> _Directives_:
(a) In the dotCloud excerpt, at what URL is the server running?
(b) List every URL that appears in the dotCloud excerpt.
(c) Write the next few sentences of the dotCloud excerpt, picking up after its final sentence.

Our server is up at the url given, in this case http://testola-rjurney.dotcloud.com. Visiting our app with some input, http://testola-rjurney.dotcloud.com/hello world shows us our application is running:

dotCloud echo service, simple application that prints its input.
Figure 4-4. dotCloud Echo Service

We can now use git to release our application continuously as we mine and publish new data to display.

Python Workers

dotCloud provides python workers that can help process events of content that is generated on the fly, and that takes longer than a web request to process... but not so long that we would want to wait for an entire Hadoop job to finish. Instructions on using Python dotCloud workers can be found here http://docs.dotcloud.com/0.9/services/python-worker/.

Amazon Web Services

Amazon Web Services (AWS) provides a platform that is ideally suited for building fault-tolerant software systems. However, this attribute is not unique to our platform. Given enough resources and time, one can build a fault-tolerant software system on almost any platform. The AWS platform is unique because it enables you to build fault-tolerant systems that operate with a minimal amount of human interaction and up-front financial investment.

> _Given material_:
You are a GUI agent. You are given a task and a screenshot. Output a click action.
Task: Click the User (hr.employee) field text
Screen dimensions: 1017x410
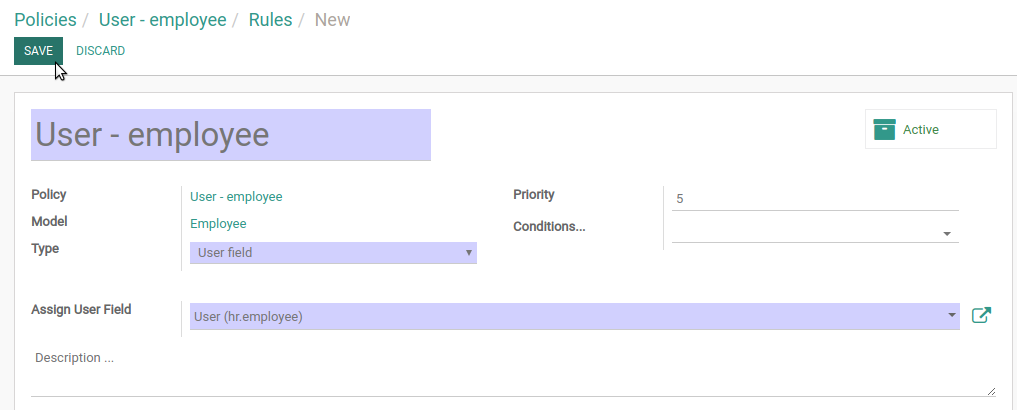[248, 317]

> _Answers to the problems_:
(a) http://testola-rjurney.dotcloud.com

(b)
- http://testola-rjurney.dotcloud.com
- http://testola-rjurney.dotcloud.com/hello world
- http://docs.dotcloud.com/0.9/services/python-worker/

(c)
Building Fault-Tolerant Applications on AWS

Amazon is the leading cloud provider, setting the standard against which others are measured. Amazon has managed to continue to innovate, rolling out many new offerings at higher and higher levels each year.

More importantly, dotCloud and the other platform as a service offerings we are using are built on top of AWS. This allows us to use these platforms directly with AWS services like S3 and EC2. This means we can roll custom infrastructure when it is called for, and rely on platforms as a service to save time otherwise.

Simple Storage Service - S3

Amazon’s S3 is a cloud-based replacement for the Hadoop filesysytem: vast, distributed, reliable storage that can be read concurrently from many processes. S3 is highly available, and is well connected to other services.

S3 should be the dumping ground for all data associated with your project. All logs, scrapes and database dumps go here. We will combine datasets on S3 to produce more value, then publish them to MongoDB.

Example 4-3. Upload our Emails to S3

Download the s3cmd utility from http://sourceforge.net/projects/s3tools/files/ and use it to upload our emails to S3.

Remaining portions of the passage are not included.